La compagnie Disney a en effet testé ces derniers mois, en accord avec six sociétés publicitaires, le « Disney Magic Words ». Basé sur l’apprentissage profond, cet outil analyse tout le contenu des services de streaming du studio, pour mieux comprendre le comportement du public vis-à-vis de ces programmes. Ces métadonnées sont ensuite recueillies, pour proposer aux spectateurs des publicités adaptées à ce qu’ils viennent de visionner. Geoffrey Calabrese, du réseau d’agence Omnicon, a ainsi déclaré fièrement que cette nouvelle technologie leur permettrait, à court terme, « de se connecter directement aux émotions du consommateur ».

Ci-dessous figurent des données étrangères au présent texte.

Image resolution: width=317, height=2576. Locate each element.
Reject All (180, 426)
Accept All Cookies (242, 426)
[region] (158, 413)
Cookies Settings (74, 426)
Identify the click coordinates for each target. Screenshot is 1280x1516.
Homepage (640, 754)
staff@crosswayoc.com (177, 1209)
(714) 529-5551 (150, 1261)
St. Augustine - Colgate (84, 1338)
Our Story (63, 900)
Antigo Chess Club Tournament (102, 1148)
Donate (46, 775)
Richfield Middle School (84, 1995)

Ce type d’outil est facilement transposable dans la production des grands studios américains qui, depuis des années déjà, utilisent des données démographiques et autres « focus group » pour calculer les chances de succès d’un film ou d’une série, avant d’en lancer la production. On voit donc très bien comment cette connaissance accrue du public grâce aux I.A. peut permettre de calibrer des films destinés à plaire au plus grand monde, bref à définir de façon mathématique les lois du marché.
Cette menace de l’intervention de l’I.A. dans le processus créatif est d’ailleurs si prégnante que plusieurs scénaristes, parmi lesquels Shane Black (Kiss Kiss Bang Bang) et Jim Herzfeld (Mon beau-père et moi), ont mis en place The Gauntlet. Composée d’écrivains aguerris, cette société propose aux producteurs de lire les scénarios de films en développement pour leur prodiguer leurs conseils avisés, basés sur une expérience et un ressenti très humain, très subjectif et donc garanti sans I.A.
Reste que cette course technologique pour prédire les opinions du public pourrait être vaine. Les résultats au box-office le prouvent régulièrement : le septième art reste une industrie extrêmement précaire et le public une entité volubile qui continue, fort heureusement, à rester imprévisible.
L’été 2023 l’a prouvé avec brio, avec les résultats décevants du septième Mission : Impossible et du dixième Fast & Furious qui semblaient promis au succès, tandis que les challengers Barbie et Oppenheimer triomphaient.